# Work item
As you look over the data below, please find each line where the word "agent" appears, then copy it.

# Entries shown
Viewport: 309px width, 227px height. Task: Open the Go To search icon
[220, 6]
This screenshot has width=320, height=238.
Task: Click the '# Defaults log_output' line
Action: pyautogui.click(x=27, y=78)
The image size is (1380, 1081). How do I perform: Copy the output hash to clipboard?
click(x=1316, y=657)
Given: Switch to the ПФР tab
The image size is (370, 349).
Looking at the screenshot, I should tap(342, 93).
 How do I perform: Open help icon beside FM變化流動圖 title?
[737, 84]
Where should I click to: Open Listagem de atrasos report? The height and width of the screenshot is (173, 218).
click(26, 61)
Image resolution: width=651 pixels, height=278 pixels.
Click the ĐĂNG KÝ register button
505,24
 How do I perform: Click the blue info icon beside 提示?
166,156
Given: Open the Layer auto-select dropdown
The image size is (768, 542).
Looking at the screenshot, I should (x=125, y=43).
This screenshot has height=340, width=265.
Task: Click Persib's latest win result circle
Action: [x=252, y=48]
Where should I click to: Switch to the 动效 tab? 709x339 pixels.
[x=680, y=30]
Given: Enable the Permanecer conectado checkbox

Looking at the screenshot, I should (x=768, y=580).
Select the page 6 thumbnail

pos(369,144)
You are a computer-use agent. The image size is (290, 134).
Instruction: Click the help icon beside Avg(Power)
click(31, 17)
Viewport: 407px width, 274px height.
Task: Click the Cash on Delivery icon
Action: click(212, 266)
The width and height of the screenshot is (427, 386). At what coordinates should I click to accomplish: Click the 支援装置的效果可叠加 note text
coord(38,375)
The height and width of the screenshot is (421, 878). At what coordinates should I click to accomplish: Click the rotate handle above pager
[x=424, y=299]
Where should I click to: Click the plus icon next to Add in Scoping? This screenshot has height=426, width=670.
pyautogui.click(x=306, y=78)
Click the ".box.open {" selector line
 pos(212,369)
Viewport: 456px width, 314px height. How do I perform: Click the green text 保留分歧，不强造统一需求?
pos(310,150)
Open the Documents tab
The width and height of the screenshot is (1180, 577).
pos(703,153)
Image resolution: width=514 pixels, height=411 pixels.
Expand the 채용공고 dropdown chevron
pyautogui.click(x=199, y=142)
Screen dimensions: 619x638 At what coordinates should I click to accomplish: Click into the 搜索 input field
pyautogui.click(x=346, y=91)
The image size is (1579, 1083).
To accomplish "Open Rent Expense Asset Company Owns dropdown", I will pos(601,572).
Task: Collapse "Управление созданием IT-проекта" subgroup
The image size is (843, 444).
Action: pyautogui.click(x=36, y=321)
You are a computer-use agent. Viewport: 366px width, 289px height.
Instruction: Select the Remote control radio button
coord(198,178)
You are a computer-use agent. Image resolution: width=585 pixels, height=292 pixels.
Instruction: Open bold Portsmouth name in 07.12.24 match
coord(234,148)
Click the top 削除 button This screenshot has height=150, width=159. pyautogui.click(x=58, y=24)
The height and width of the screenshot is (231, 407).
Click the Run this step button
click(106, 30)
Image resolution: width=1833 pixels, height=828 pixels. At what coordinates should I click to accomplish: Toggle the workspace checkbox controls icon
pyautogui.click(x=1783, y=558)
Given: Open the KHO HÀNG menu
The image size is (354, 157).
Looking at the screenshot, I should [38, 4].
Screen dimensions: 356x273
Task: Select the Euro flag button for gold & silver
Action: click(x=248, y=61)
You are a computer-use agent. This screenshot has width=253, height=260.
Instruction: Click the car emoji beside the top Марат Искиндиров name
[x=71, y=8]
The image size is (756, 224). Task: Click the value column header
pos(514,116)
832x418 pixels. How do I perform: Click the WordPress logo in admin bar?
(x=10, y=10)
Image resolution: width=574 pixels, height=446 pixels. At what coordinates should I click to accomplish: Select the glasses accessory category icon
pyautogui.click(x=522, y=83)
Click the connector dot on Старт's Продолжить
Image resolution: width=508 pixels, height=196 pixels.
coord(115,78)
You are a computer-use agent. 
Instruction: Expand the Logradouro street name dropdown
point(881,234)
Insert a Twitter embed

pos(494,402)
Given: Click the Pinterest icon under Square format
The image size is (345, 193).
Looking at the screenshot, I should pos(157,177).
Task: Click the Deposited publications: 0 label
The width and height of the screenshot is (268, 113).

# Reply to the task
You are a computer-use agent. The image size is (290, 134).
You are a computer-use agent. Viewport: 366px width, 289px height.
You are a computer-use agent. Image resolution: width=585 pixels, height=292 pixels.
You are a computer-use agent. This screenshot has width=253, height=260.
You are a computer-use agent. 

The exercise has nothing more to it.